The curtain of eyes, as painted by Dali, supervising the art department (including the line for the scissors to cut) and the image as it appears in the film.
Yet, the disturbing atmosphere, including the curtain covered with eyes, are all Dali. He directly supplied some of the images. In addition, his well know iconography was incorporated into the finished product.
Interestingly, there is one dream sequence just as well-known, retaining a larger percentage of Dali’s images, yet credit for it has been overlooked. In Father of the Bride, Spencer Tracy has a vivid nightmare about his daughter’s impending nuptials. That he collaborated with Vincent Minnelli in the sequence where Tracy finds himself losing his clothes and sinking into the church aisle has received relatively little critical attention.
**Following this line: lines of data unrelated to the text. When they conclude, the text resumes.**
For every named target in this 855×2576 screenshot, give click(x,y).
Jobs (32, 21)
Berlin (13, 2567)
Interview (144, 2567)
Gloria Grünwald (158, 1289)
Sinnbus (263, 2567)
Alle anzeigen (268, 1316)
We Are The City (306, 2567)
Dali lived almost entirely in a dream world of his own making, which made it extremely difficult for him to follow through with the nitty gritty of film making, no matter how much the cinema would be able to bring his dreams to life in a way that a static canvas could not. In an interview, one of his friends later in his life, Amanda Lear, said he could not dial a telephone, much less drive a car, and that his wife cautioned that he did not even know that you had to wait for the traffic to stop at a red light so he could cross the street (King 178).
Lear spoke about how much he loved the cinema. “Buñuel, he kept criticizing, but he was running to see every new movie Buñuel put out. Dali would say, ‘Oh, my God, the man’s lost his touch. It’s a disaster.’ He was always criticizing, but at the same time he was always running to watch those movies” (King 181).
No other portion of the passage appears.